## [WHAT YOU NEED TO DO]
Give back exactly the line containing "You are a GUI" and all that follow it in the data below, with the pictures left out.

********

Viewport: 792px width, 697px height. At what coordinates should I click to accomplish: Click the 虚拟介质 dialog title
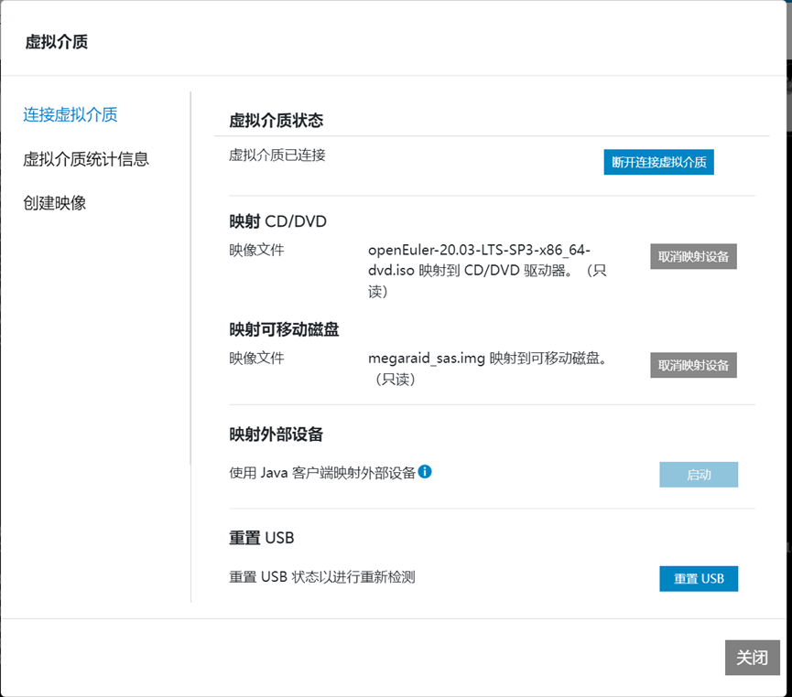pyautogui.click(x=57, y=42)
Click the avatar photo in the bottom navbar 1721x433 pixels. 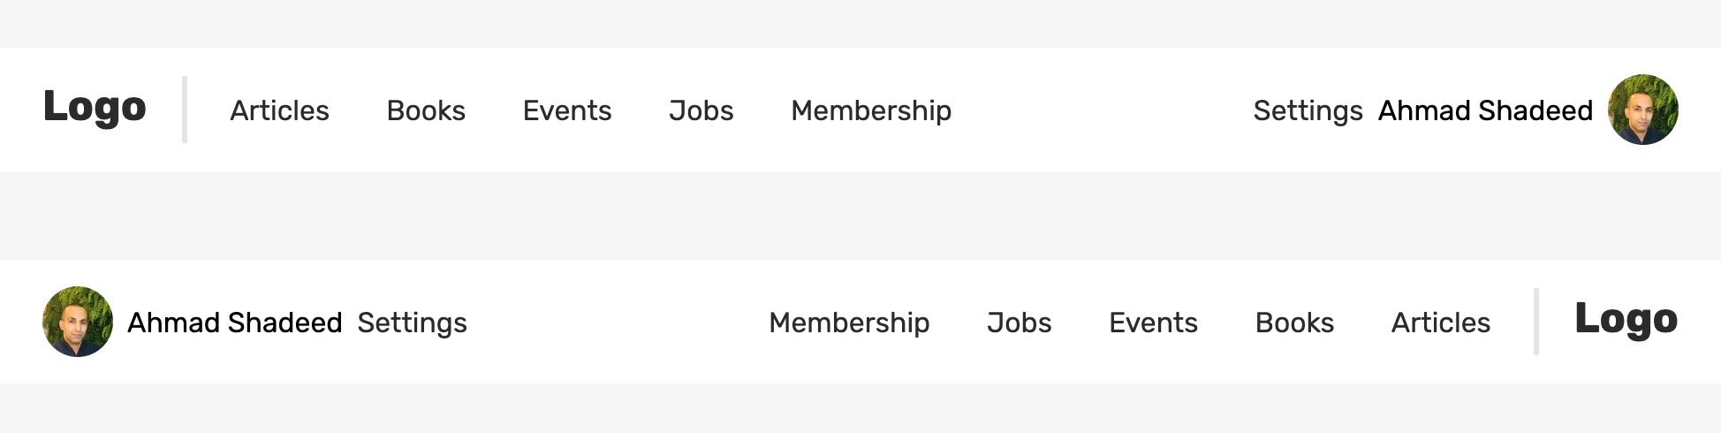[x=78, y=322]
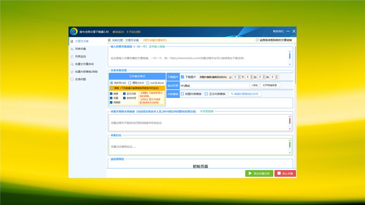
Task: Click the 批量文件重命名 headset icon
Action: (72, 64)
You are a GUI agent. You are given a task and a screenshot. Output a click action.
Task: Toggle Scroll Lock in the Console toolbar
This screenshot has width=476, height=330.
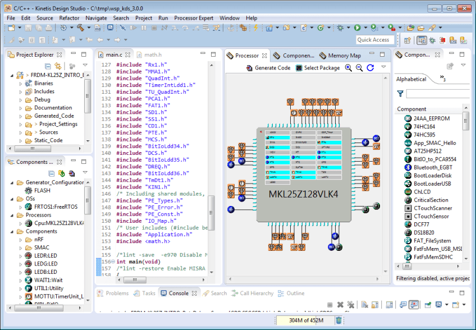pos(375,305)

********

## [RESPONSE TO THE TASK]
You are a GUI agent. You are given a task and a screenshot. Output a click action.
Task: Toggle Scroll Lock in the Console toolbar
This screenshot has width=476, height=330.
pos(375,305)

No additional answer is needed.